The subject of patient adherence to prescribed drug regimens
integrates two very different, rather immiscible disciplines: human
behavior and clinical pharmacology. During the past decade, the
research uses of electronic monitoring have made possible
considerable advances in knowledge about the clinical
pharmacologic aspects of variable adherence, giving a much better
idea than ever before, about clinical consequences of lapses in
dosing of various lengths, which are lengths, which are the most
commonly occurring deviations from prescribed drug regimens. A
prime example is the seminal work of van Hove, Merigan, Blaschke,
and others in 1996, which first showed how multiday, sequential
lapses in dosing ('drug holidays') with a protease inhibitor was
associated with an upsurge in viral replication and emergence of
drug resistant virus (7).
Where does this leave us?
We're left with the unfortunate combination of exceptionally
unforgiving drugs and, in routine clinical work, only inferential
means for estimating adherence, with the always looming threat of
emergent drug-resistance. The commonsensical approaches
suggested by Haynes, plus the linkage of dosing to robust routines,
suggested by Cramer & Rosenheck, are tools in hand. These are
presently usable tools, though will be more effective when their use
is informed by reliable, objective data on patients' dosing histories.
That measurement capability will inevitably come, given the
importance of correct dosing, the clinical need for better-assured
outcomes of ARV treatment, and the ultimate versatility and
economics of microelectronics (8). Of key importance is recognition
that patient adherence is ultimately a quantifiable clincial factor of
sometimes key diagnostic import, especially when ordinarily
effective drugs aren't working.
John Urquhart, MD, FRCP(Edin)
Professor of Pharmaco-epidemiology
Maastricht University, Maastricht, NL
Chief Scientist, AARDEX Ltd/APREX Corp, Zug CH & Union City,
CA, USA
Professor of Biopharmaceutical Sciences, UCSF, San Francisco
home office: 975 Hamilton Avenue, Palo Alto, CA 94301 USA
email: urquhart@ix.netcom.com
References:
1. Turner BJ, Hecht FM. Improving on a coin-toss to predict
patient adherence to medications. Ann Int Med 134: 1004-6,
2001.
2. Haynes RB. Improving patient adherence: state of the art, with
a special focus on medication taking for cardiovascular
disorders. pp 3-21. In: Compliance in Healthcare and Research.
Eds Burke LE, Ockene IS. Armonk (NY): Futura Publishing Co.,
2001 (American Heart Association Monograph Series).
3. Paterson DL, Swindells S, Mohr J, Brester M, Vergis EN, Squier
C, Wagener MM, Singh N. Adherence to protease inhibitor
therapy and outcomes in patients with HIV infection. Ann Int
Med 133: 21-30, 2000.
4. Gross R, Friedman HM, Bilker WB, Strom BL. Adherence to
nelfinavir: magnitude and patterns associated with HIV
suppression. Poster, 40th Interscience Conference on
Antimicrobial Agents and Chemotherapy, Toronto, Canada,
2000.
5. Urquhart J. The electronic medication event monitor - lessons
for pharmacotherapy. Clin Pharmacokinet 32: 345-356, 1997.

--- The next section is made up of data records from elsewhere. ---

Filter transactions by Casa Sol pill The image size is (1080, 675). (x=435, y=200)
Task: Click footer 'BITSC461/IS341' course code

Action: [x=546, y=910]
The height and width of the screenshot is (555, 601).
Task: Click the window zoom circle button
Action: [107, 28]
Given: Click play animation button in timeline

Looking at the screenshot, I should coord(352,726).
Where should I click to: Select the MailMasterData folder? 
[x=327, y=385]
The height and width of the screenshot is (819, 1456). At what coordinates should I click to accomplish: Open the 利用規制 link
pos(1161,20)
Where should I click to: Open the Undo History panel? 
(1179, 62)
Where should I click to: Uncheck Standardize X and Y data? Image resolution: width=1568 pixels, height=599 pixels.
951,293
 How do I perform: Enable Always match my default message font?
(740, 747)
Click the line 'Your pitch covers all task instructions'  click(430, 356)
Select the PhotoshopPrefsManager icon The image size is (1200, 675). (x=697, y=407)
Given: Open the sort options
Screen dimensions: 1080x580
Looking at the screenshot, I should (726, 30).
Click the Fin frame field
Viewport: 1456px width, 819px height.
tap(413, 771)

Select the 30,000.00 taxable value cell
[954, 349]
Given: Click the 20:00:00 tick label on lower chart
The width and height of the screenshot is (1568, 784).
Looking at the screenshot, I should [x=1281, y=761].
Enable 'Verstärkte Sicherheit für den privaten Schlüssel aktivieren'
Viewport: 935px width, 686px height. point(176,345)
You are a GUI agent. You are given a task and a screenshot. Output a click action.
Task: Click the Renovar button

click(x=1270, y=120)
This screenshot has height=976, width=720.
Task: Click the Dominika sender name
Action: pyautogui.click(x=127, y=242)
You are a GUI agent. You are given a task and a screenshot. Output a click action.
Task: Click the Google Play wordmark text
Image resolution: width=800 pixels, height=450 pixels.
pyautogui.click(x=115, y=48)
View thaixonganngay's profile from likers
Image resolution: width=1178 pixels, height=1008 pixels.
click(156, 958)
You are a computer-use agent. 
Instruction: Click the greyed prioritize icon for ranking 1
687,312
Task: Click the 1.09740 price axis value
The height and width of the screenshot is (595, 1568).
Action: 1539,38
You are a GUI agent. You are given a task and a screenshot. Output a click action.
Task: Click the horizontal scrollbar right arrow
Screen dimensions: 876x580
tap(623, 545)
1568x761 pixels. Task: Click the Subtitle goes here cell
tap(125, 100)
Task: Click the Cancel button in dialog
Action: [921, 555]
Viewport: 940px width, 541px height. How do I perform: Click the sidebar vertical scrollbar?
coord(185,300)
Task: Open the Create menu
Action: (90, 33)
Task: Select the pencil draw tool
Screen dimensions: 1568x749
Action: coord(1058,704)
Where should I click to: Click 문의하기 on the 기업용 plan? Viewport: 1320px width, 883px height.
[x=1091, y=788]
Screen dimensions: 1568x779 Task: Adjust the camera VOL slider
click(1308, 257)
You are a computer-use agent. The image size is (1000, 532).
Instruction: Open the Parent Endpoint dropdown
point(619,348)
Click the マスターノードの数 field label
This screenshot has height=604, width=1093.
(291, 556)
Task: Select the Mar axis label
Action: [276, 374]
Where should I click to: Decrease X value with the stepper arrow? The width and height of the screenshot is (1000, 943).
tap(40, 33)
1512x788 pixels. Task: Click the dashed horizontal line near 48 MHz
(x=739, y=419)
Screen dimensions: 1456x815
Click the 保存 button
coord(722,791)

6. Cramer JA, Rosenheck R. Enhancing medication compliance for
people with serious mental disease. J Nervous Mental Dis 187:
53-4, 1999.
7. Vanhove GF, Schapiro JM, Winters MA, Merigan TC, Blaschke
TF. Patient compliance and drug failure in protease inhibitor
monotherapy. JAMA 276: 1955-6, 1996.
8. Urquhart J. Mis- and non-use of prescription drugs: confusion,
lost revenues, and future commercial opportunities. Pharm
Visions summer issue, pp 9-17, 2001.